Allocating GPUs to pods by using DRA - Working with pods | Nodes

About GPU attributes
About GPU allocation objects and concepts
Adding resource claims to pods

You can use Attribute-Based GPU Allocation to enable fine-tuned control over graphics processing unit (GPU) resource allocation in OKD, allowing pods to request GPUs based on specific device attributes, including product name, GPU memory capacity, compute capability, vendor name and driver version. Having access to these attributes, which are exposed by a third-party Dynamic Resource Allocation (DRA) driver, allows OKD to schedule a pod on a node that has the specific devices that the workload needs.

This workflow provides significant improvement in the device allocation workflow when compared to device plugins, which require per-container device requests, do not support device sharing, and do not support expression-based device filtering.

About GPU attributes

You can use Attribute-Based GPU Allocation to enable pods to be scheduled on nodes that have specific graphics processing units (GPU). These attributes are advertised to the cluster by using a Dynamic Resource Allocation (DRA) driver, a third-party application that runs on each node in your cluster.

The DRA driver manages and exposes specialized resources within your cluster by interacting with the underlying hardware and advertising it to the OKD control plane. You must install a DRA driver in your cluster. Installation of the DRA driver is beyond the scope of this documentation. Some DRA device drivers can also slice GPU memory, making it available to multiple workloads.

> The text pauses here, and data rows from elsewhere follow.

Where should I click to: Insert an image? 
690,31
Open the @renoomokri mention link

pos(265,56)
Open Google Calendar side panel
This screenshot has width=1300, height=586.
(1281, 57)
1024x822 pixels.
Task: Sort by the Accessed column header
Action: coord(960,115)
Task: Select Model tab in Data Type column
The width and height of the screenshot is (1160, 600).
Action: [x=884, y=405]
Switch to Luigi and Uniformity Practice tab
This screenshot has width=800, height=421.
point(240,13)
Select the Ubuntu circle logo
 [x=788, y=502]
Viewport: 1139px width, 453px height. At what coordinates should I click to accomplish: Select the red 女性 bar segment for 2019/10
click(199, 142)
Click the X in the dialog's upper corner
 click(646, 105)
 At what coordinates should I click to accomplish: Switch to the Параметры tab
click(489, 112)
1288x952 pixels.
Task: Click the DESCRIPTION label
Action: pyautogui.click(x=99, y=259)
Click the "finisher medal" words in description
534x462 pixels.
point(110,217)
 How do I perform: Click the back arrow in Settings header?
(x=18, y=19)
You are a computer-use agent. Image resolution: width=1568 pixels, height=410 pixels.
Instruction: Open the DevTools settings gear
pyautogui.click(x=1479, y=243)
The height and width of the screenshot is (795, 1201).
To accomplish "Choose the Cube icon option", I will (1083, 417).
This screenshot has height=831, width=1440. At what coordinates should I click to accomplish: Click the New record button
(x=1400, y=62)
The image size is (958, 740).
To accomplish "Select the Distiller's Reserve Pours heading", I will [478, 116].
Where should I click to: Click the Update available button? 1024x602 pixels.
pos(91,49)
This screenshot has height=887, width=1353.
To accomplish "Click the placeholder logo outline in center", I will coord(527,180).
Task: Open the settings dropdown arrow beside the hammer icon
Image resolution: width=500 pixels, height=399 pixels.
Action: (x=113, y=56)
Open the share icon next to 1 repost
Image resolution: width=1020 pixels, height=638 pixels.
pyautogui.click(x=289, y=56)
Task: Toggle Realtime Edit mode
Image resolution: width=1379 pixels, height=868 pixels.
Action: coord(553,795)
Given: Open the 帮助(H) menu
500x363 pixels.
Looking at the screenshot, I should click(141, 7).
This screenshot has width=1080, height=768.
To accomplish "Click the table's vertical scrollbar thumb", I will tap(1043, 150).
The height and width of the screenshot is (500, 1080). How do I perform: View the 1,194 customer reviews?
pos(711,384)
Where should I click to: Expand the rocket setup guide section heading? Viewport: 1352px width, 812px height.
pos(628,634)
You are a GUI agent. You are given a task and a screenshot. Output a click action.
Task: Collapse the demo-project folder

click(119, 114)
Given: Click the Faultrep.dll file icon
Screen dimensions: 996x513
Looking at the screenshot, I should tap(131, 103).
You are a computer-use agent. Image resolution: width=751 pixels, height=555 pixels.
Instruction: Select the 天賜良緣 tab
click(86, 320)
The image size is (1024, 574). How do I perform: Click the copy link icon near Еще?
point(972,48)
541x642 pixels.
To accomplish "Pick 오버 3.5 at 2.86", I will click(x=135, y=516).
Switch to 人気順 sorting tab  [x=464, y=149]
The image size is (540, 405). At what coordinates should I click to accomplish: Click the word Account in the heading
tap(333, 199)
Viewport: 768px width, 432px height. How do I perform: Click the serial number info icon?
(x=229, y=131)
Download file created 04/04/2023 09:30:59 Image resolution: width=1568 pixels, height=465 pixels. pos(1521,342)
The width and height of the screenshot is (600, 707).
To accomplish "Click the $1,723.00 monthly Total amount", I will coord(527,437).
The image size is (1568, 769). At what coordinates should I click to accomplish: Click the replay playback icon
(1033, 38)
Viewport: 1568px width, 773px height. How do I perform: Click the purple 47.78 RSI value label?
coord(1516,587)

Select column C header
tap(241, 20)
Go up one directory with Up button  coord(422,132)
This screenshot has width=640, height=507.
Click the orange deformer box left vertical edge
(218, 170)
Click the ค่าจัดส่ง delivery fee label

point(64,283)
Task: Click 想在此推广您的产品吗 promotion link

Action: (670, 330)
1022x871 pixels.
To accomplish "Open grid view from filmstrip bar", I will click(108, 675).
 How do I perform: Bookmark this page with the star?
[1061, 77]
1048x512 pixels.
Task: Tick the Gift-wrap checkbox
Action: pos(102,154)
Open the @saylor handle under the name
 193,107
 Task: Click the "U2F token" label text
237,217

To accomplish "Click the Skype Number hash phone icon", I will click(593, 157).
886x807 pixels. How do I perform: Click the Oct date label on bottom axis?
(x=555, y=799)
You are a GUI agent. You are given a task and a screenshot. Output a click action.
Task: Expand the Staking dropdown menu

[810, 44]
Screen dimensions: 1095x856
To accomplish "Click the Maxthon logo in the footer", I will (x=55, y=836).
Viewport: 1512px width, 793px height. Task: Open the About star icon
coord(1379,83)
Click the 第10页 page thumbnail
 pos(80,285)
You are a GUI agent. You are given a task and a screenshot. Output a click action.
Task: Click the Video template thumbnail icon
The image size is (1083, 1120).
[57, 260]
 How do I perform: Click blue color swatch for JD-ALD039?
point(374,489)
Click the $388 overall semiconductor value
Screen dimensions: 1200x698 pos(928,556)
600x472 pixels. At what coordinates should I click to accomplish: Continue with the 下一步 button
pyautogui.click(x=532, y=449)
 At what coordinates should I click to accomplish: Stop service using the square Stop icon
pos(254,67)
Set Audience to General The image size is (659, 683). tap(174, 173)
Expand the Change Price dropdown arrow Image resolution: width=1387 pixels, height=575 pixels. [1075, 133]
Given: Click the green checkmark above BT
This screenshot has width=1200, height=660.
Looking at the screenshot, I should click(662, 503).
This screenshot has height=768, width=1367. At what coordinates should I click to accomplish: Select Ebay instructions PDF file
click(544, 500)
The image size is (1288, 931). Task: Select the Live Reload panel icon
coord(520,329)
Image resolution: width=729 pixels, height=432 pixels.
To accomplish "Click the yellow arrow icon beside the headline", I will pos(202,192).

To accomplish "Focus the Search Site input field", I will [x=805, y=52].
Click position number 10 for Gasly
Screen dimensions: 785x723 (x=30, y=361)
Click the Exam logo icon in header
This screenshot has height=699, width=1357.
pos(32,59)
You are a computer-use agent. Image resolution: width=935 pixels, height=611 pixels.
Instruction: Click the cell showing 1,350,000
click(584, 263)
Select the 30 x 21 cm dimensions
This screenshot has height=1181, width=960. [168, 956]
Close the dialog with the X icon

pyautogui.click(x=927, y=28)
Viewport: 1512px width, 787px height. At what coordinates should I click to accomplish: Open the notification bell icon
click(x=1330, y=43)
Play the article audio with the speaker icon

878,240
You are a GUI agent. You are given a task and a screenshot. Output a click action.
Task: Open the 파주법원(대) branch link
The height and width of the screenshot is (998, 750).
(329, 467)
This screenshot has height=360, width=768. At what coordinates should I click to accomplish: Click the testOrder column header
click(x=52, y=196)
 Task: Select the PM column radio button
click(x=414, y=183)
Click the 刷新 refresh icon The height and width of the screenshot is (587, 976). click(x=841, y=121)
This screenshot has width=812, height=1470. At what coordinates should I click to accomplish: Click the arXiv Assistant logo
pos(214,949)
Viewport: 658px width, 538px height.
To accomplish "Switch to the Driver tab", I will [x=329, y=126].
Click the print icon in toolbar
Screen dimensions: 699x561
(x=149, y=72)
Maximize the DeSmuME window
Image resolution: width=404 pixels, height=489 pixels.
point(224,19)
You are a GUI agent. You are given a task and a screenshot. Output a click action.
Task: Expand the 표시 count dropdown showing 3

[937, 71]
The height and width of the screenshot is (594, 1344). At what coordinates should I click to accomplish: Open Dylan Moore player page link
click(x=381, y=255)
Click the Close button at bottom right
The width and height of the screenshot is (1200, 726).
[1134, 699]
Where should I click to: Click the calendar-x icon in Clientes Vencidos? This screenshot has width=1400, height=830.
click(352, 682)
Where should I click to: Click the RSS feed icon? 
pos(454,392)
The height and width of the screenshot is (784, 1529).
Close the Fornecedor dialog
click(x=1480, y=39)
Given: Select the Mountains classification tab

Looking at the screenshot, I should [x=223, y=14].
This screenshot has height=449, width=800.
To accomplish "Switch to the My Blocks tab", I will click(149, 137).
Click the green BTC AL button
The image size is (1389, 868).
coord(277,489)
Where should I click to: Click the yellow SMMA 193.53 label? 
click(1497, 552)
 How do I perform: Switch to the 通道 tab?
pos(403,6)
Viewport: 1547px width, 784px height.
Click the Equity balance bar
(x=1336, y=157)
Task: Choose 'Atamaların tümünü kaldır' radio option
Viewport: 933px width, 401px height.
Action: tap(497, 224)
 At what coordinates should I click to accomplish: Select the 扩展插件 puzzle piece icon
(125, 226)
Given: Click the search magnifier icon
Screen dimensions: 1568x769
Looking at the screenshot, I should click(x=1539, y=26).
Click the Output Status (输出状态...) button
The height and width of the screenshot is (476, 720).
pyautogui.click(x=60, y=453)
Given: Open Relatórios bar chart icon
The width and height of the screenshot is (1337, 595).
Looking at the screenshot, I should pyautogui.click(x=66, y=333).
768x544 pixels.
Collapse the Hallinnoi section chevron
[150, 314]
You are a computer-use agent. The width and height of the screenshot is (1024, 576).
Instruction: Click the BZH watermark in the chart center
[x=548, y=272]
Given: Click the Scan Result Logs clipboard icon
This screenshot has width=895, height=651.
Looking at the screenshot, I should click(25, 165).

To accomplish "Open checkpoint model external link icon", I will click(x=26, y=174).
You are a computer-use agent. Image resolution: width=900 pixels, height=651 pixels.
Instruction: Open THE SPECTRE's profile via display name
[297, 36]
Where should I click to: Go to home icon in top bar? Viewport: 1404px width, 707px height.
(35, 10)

The DRA driver advertises several GPU device attributes that OKD can use for precise GPU selection, including the following attributes:

Product Name: Pods can request an exact GPU model based on performance requirements or compatibility with applications. This ensures that workloads leverage the best-suited hardware for their tasks.
GPU Memory Capacity: Pods can request GPUs with a minimum or maximum memory capacity, such as 8 GB, 16 GB, or 40 GB. This is helpful with memory-intensive workloads such as large AI model training or data processing. This attribute enables applications to allocate GPUs that meet memory needs without overcommitting or underutilizing resources.
Compute Capability: Pods can request GPUs based on the compute capabilities of the GPU, such as the CUDA versions supported. Pods can target GPUs that are compatible with the application’s framework and leverage optimized processing capabilities.
Power and Thermal Profiles: Pods can request GPUs based on power usage or thermal characteristics, enabling power-sensitive or temperature-sensitive applications to operate efficiently. This is particularly useful in high-density environments where energy or cooling constraints are factors.
Device ID and Vendor ID: Pods can request GPUs based on the GPU’s hardware specifics, which allows applications that require specific vendors or device types to make targeted requests.
Driver Version: Pods can request GPUs that run a specific driver version, ensuring compatibility with application dependencies and maximizing GPU feature access.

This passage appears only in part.